About your content, on most server deployments we generally do not find two things that are different than your suggestion:

1. network configuration is passed via a cloud’s metadata service and configured by cloud-init. Therefore, if the cloud-init yaml is empty then you are booting on a cloud without a metadataservice or not using the subiquity-based server installer.
2. NetworkManager is generally not used. In fact it is only installed if someone enables it to be installed.

Do you have more details why your cloud-init yaml is empty? How did you install Ubuntu or get your server running? Is there a reason you want to use NetworkManager?

Thanks!

Just in case anyone searches for this and finds it, I wanted to notate an issue I found with the page discussed here.

In the section Static IP Address Assignment I found a problem in which my 20.04 servers were using the static IP address I was configuring while still trying to get a DHCP address issued to them. It seems the code section is missing a line under the adaptor section.
Current code:
network:
version: 2
renderer: networkd
ethernets:
eth0:
addresses:
- 10.10.10.2/24
gateway4: 10.10.10.1
nameservers:
search: [mydomain, otherdomain]
addresses: [10.10.10.1, 1.1.1.1]

I added the line dhcp4: no under the eth0: entry to stop that behaviour. It’s working for me for what I wanted. I figured if you’re specifying the IP address, you probably want to turn off DHCP, so the documentation may want to be updated.

Thanks,
Chris

Text reads " … lshw shows a single Ethernet interface with the logical name of eth0 …"

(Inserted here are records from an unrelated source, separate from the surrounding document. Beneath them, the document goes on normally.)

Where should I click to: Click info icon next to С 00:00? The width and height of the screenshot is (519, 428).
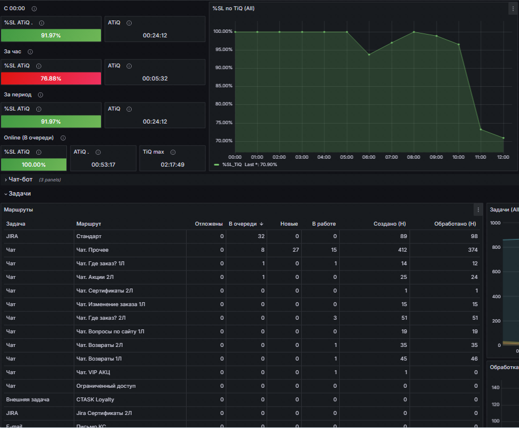coord(34,9)
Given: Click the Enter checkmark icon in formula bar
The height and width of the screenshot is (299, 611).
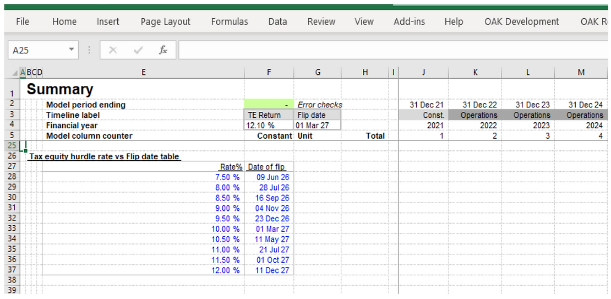Looking at the screenshot, I should click(138, 50).
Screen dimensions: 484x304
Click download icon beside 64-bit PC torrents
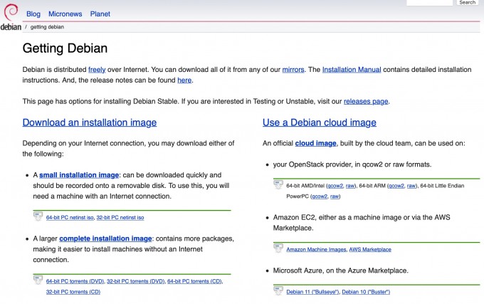click(38, 279)
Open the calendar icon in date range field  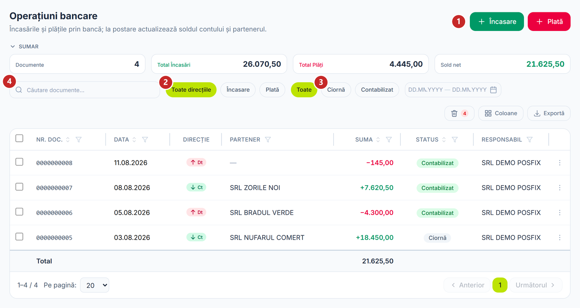[493, 90]
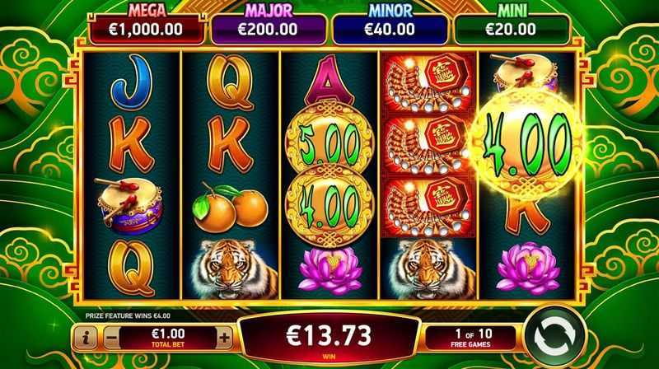Viewport: 659px width, 369px height.
Task: Click the tiger symbol on the second reel
Action: (231, 269)
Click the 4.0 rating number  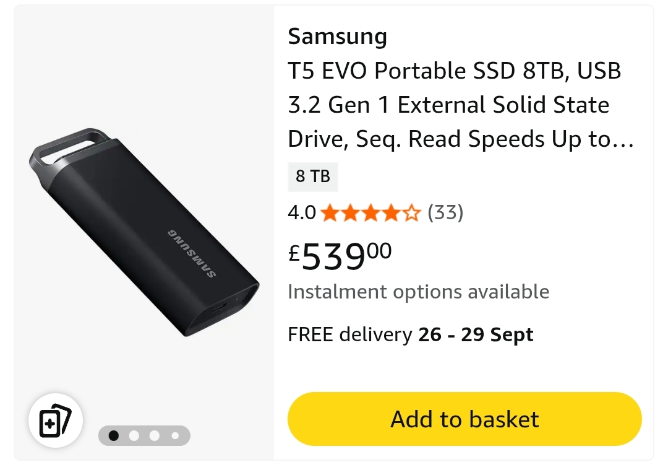coord(302,213)
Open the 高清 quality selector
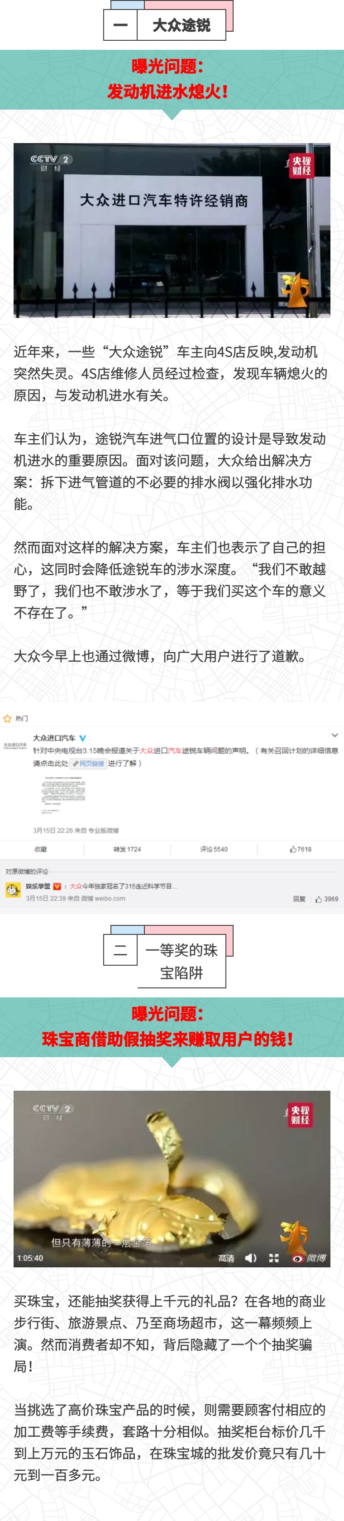 pyautogui.click(x=226, y=1258)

The example indicates ’ … logical name: eth4 …’; slightly confusing.

The Static IP section shows an example using gateway4 but this results in a warning message on Ubuntu 22.04:

`gateway4` has been deprecated, use default routes instead.
See the 'Default routes' section of the documentation for more details.

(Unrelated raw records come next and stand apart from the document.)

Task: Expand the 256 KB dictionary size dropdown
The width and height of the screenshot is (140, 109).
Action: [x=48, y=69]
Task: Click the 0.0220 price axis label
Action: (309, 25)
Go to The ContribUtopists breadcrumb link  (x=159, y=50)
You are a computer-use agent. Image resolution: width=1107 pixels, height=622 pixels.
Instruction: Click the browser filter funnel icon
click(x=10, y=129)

It would certainly be handy if it actually linked to the appropriate documentation, but that’s a netplan issue and not a documentation issue.

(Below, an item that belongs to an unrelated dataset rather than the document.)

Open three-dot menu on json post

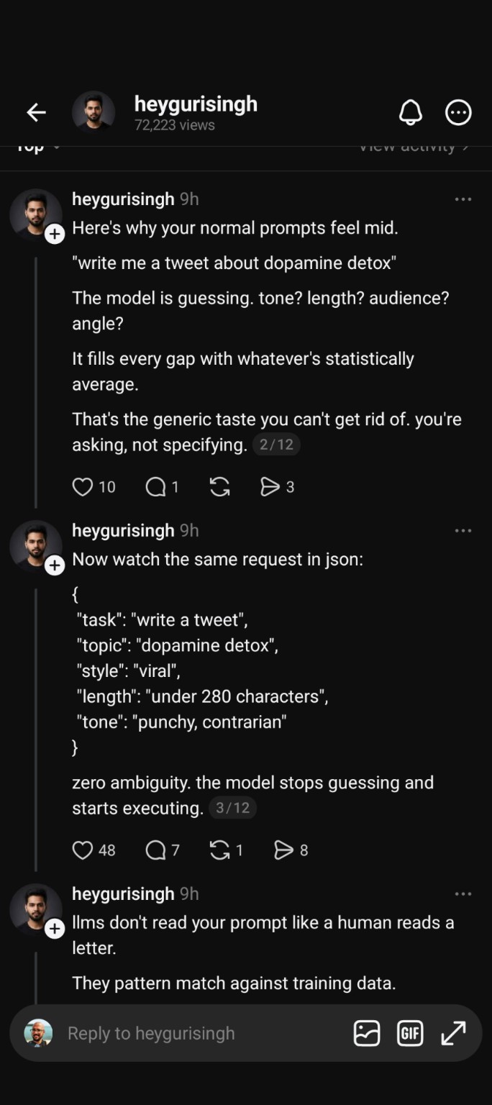tap(463, 531)
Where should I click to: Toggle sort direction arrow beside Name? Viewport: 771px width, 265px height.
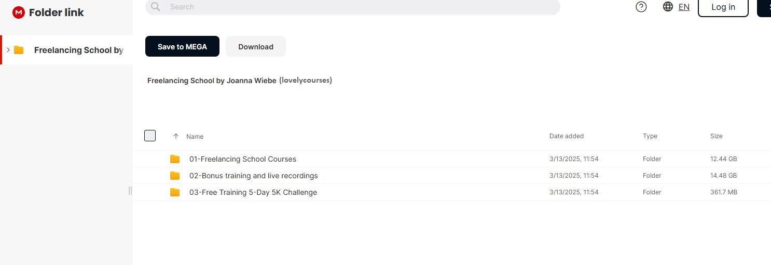176,136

Found the documentation at https://netplan.io/reference. The gateway4 should be replaced by

      routes:
         - to: default
           via: 10.0.0.1

Thanks @jsglg and @fstx, I updated the yaml file with the new routes: block instead of gateway4, and added a note for Bionic 18.04 users.

Thanks @rokamuffin, I updated the interface name to be consistent with the lshw output.

Hello, noticed that the link Networking-Bridge doesn’t work.

404 Page Not Found

Hello @rokamuffin, thank you for the note. I updated the reference with a more precise link to the bridges examples in the netplan site, and removed the broken reference to the linux foundation site.

I was tempted to use the Linux Foundation’s wiki page on the subject, but it’s still using ifconfig instead of ip for many of the commands, so I thought it might be an old reference and it’s best we not link to it.

From what I see in https://netplan.io, the spelling of the project is “Netplan”, not “NetPlan”.

I’d like to suggest that everytime a tool or command is shown, at least for the first time in the page, that its mention should also be a link to its manpage.

For example, lshw could become lshw.

It’s probably best to introduce netplan generate here, and/or netplan try, as they can catch syntax errors that could cause networking to fail.

I suggest inverting the order, and adding “vice-versa”, like so:

“… process of mapping hostnames to IP addresses, and vice-versa, making it easier…”

Good catch - you’re quite right. I changed all the instances I could find to Netplan.

You’re right, this reads better. I’ve changed it now.